2.最先端半導体の調達問題

 半導体集積回路(IC)は、回路線幅を細く、回路を小さくして、たくさんのトランジスタを集積することによって、消費電力を下げ、高速動作(性能)を向上させてきた。

 このため、トランジスタや集積回路(IC)が生まれてから、ずっと回路の微細化が進められてきた。

 10µm(ミクロン=1/100mm)時代から始まった集積回路(IC)はひたすら微細化を実現し、今最先端の製品技術は5nm(ナノメートル=10億分の1メートル)回路線幅の技術まで到達することができた。

 さて、ファーウェイのコンシューマー端末事業CEOの余承東(リチャード・ユー)氏は、「米国からの制裁により、9月15日以降、ファーウェイの独自ハイエンドチップ『麒麟Kirin』は生産停止となる」と述べた。

 米国がファーウェイの供給先に圧力をかけているため、傘下のハイシリコンは主力のKirinチップの生産が継続できない見通しだ。

 余承東氏は「AIチップを製造できなくなるのは我々にとって大きな打撃」だと述べた。

「Kirinチップの性能、コンピューティング能力は非常に強力だ。これは新しい技術であり、我々はこの分野でリードしている」と余氏は述べる。

 しかし、米国の規制により米国の技術を使用しているファウンドリ(半導体受託生産会社)がファーウェイのチップを生産することは禁止される。
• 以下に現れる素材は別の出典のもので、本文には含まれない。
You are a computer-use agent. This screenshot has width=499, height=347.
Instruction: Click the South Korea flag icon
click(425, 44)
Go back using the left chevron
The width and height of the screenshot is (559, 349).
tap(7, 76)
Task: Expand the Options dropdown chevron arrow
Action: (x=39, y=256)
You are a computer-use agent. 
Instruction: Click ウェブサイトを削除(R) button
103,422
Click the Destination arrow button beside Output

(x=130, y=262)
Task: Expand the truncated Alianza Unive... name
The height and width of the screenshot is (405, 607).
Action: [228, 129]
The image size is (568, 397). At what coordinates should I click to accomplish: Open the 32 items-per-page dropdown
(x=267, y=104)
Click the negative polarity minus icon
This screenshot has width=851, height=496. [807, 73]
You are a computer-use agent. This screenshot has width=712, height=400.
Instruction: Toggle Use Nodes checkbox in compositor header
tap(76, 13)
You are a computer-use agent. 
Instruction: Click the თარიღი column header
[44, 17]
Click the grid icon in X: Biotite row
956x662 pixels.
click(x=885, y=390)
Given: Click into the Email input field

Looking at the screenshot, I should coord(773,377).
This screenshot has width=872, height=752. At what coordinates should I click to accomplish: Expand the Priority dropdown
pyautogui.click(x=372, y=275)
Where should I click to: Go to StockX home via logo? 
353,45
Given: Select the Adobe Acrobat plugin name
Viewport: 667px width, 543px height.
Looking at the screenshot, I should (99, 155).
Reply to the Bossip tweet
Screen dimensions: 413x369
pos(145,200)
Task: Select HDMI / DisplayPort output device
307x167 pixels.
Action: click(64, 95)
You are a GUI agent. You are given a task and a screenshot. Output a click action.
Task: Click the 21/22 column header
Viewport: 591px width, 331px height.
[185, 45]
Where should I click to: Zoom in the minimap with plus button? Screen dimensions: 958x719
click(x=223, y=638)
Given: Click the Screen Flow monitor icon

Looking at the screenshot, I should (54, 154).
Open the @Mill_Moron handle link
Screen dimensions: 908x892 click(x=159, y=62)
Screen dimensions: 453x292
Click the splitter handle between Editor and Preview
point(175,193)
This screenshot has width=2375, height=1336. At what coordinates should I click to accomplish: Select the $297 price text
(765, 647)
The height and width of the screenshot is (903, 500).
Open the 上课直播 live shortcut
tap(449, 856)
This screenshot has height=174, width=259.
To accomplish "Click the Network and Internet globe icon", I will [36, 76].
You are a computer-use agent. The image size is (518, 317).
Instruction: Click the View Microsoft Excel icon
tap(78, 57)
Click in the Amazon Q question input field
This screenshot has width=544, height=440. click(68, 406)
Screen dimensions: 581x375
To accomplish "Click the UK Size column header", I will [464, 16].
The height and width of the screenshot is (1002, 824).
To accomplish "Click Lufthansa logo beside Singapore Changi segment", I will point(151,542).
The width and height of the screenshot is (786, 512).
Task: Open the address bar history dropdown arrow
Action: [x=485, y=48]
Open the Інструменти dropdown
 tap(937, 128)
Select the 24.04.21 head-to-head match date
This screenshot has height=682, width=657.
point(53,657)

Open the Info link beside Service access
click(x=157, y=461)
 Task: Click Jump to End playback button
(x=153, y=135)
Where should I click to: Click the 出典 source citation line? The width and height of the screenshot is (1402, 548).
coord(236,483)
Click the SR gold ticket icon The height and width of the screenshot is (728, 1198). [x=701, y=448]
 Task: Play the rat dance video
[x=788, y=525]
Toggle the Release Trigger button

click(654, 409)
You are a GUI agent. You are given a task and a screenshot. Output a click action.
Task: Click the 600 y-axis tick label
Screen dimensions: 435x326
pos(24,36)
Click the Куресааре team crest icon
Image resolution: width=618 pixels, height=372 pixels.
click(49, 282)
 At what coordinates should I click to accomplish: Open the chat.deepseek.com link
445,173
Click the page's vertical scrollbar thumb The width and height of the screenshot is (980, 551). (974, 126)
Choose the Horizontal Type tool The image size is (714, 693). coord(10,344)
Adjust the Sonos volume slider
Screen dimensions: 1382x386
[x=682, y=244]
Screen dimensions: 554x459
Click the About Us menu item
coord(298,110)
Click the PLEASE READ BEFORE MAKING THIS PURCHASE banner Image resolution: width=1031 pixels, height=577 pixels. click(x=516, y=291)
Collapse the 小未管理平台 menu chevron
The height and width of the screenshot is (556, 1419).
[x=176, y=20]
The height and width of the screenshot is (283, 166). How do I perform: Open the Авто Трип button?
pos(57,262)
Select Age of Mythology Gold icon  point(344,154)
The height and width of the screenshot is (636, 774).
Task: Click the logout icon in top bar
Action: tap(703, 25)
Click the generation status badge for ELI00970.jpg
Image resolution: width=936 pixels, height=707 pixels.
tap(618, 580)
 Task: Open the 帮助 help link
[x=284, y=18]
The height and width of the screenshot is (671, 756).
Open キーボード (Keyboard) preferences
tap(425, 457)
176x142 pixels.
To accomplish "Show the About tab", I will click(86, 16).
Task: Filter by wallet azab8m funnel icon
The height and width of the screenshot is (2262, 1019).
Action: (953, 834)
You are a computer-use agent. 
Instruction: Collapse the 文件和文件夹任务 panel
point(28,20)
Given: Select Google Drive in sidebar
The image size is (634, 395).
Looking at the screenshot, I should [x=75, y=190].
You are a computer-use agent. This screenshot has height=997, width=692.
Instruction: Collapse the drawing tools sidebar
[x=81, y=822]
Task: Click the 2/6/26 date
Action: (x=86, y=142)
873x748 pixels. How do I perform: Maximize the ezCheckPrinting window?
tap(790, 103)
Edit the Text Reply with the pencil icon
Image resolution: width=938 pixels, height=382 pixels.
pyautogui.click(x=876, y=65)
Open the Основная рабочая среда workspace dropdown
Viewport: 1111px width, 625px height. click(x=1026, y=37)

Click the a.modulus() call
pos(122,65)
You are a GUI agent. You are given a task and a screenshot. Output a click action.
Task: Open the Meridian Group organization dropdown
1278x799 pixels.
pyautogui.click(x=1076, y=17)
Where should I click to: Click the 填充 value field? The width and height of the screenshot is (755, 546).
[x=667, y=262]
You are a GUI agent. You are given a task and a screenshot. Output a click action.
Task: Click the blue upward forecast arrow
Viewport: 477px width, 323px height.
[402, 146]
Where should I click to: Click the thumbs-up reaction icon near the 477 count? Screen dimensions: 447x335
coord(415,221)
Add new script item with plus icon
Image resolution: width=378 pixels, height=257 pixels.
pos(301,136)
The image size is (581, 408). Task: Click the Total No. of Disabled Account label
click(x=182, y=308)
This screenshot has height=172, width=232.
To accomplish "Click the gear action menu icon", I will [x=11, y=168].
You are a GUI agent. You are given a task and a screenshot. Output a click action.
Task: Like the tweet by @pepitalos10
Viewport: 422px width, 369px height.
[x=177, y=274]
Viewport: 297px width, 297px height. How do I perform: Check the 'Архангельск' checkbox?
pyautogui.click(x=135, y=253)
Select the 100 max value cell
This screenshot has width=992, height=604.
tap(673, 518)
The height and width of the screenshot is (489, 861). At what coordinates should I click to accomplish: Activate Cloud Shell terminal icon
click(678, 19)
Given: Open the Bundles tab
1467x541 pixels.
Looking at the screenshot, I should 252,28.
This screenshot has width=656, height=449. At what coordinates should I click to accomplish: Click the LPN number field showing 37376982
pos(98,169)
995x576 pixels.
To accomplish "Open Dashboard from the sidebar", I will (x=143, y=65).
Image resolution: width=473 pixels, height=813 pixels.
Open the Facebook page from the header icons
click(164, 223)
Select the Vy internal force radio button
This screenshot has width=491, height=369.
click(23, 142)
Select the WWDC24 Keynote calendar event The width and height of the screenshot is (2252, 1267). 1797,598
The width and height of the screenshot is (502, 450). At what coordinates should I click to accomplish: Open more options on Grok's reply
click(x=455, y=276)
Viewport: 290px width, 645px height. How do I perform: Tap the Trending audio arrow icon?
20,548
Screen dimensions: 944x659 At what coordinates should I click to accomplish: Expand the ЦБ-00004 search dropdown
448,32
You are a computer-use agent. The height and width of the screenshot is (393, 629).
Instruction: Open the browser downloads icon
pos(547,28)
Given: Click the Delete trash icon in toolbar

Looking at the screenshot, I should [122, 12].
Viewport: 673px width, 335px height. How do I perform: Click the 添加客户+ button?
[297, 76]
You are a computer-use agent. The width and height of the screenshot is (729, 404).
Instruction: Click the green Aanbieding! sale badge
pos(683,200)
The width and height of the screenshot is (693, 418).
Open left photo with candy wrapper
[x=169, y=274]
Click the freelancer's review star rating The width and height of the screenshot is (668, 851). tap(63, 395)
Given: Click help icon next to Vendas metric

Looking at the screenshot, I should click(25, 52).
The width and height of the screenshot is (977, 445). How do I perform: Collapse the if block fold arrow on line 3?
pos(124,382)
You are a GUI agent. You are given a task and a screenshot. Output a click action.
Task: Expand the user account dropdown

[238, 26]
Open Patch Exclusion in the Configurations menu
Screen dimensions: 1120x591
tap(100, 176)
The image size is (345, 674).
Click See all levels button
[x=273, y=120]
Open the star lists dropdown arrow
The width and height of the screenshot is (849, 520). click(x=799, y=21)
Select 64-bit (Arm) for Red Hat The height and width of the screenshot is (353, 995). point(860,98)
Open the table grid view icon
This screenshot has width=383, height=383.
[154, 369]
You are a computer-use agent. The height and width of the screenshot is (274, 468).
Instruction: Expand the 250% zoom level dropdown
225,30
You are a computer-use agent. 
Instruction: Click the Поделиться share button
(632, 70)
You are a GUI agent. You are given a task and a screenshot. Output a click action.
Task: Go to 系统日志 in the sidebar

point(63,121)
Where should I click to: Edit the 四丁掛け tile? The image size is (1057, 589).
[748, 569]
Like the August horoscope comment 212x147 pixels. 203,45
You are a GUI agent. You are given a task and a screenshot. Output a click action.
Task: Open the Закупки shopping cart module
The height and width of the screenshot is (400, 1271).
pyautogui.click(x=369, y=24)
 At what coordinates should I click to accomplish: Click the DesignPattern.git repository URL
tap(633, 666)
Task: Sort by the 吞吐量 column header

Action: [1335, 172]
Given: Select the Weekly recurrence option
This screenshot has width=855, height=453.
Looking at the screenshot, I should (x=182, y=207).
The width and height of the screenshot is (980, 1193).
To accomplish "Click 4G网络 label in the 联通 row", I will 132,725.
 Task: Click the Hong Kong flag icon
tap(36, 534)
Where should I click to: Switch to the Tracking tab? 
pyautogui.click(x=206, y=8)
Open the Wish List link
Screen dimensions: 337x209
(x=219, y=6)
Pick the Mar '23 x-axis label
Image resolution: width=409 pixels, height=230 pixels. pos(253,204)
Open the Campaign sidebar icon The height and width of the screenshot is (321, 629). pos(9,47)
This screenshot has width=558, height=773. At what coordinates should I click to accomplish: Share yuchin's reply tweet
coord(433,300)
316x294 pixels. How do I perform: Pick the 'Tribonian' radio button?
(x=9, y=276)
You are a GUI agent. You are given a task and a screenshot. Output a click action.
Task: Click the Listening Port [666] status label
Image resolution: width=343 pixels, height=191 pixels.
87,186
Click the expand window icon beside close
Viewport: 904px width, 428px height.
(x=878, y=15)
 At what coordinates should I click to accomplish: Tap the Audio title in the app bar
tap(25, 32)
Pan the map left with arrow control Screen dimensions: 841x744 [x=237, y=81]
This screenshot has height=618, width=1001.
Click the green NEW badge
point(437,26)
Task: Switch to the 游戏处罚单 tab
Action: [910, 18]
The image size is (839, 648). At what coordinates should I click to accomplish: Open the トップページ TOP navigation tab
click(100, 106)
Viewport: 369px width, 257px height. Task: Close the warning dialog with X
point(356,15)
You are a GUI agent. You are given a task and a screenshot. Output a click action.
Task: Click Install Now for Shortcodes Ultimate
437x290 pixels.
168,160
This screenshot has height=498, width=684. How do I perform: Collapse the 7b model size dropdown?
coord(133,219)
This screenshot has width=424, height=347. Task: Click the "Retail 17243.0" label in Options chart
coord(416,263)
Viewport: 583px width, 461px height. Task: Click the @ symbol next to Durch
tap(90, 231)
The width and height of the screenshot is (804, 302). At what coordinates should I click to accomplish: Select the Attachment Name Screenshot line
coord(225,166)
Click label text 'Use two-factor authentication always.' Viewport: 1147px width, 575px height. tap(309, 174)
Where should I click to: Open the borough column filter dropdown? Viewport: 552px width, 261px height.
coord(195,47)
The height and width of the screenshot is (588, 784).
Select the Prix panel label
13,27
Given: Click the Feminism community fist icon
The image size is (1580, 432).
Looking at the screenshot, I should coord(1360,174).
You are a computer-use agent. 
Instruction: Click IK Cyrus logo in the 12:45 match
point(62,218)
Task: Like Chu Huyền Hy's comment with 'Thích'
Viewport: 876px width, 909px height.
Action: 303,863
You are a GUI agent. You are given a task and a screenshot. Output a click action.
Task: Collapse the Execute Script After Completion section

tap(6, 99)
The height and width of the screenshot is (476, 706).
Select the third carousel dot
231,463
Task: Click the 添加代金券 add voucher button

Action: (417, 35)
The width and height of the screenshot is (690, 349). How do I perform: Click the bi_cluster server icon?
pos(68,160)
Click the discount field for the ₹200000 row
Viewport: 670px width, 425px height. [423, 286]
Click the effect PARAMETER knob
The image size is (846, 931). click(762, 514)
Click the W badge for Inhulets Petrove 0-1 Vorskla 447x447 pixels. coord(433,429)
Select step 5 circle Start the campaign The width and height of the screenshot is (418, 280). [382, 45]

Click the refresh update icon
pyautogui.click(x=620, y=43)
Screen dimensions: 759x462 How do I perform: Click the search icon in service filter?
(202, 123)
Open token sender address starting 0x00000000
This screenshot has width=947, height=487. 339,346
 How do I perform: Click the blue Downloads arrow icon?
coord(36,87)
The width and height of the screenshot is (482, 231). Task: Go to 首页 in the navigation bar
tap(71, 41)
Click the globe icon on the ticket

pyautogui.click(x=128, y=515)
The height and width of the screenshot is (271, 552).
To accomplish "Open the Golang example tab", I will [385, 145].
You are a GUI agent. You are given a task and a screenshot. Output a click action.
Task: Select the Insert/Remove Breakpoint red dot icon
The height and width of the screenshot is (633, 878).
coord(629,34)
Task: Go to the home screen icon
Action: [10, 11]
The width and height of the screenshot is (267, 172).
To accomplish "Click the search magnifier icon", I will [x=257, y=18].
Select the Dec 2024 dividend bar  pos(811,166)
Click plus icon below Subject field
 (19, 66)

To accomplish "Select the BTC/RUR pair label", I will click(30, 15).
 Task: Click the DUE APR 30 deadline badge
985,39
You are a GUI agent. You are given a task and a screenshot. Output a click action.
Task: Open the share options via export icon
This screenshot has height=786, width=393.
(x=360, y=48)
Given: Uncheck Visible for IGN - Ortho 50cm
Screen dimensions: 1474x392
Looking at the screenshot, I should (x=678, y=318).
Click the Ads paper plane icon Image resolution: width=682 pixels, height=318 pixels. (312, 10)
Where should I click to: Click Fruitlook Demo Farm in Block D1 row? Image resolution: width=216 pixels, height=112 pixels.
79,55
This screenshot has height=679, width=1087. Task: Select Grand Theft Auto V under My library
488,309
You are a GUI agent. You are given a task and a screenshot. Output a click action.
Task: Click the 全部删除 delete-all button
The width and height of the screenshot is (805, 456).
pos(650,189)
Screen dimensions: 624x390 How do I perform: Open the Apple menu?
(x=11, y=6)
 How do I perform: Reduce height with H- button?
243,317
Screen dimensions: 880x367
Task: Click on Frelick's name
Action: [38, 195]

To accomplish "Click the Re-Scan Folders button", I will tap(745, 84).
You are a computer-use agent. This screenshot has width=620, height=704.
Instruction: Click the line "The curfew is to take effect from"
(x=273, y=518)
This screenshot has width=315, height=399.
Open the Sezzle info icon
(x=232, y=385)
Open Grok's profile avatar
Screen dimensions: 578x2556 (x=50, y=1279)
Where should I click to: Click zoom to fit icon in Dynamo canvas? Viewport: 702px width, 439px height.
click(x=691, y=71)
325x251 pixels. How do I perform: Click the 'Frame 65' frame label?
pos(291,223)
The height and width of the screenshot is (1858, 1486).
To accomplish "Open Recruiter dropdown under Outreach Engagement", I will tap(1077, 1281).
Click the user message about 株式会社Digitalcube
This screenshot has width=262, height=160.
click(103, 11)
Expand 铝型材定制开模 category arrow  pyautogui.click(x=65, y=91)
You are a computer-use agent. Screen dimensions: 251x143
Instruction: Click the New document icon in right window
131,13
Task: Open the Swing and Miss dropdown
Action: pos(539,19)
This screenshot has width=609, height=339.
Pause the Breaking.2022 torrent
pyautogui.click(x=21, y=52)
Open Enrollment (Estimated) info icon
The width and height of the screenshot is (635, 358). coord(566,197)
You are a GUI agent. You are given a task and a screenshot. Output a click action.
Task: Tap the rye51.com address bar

(出典:36Kr Japan 2020/8/27)

 ファーウェイの半導体チップを受託生産するTSMCは、7月の段階で9月15日以降のファーウェイへの供給はないとしていた。

 これにより、今秋発売予定のスマートフォン「Mate 40」に搭載する5G対応チップ「麒麟(Kirin)9000」が、ファーウェイにとって最後の「麒麟」シリーズのハイエンドチップになる可能性がある。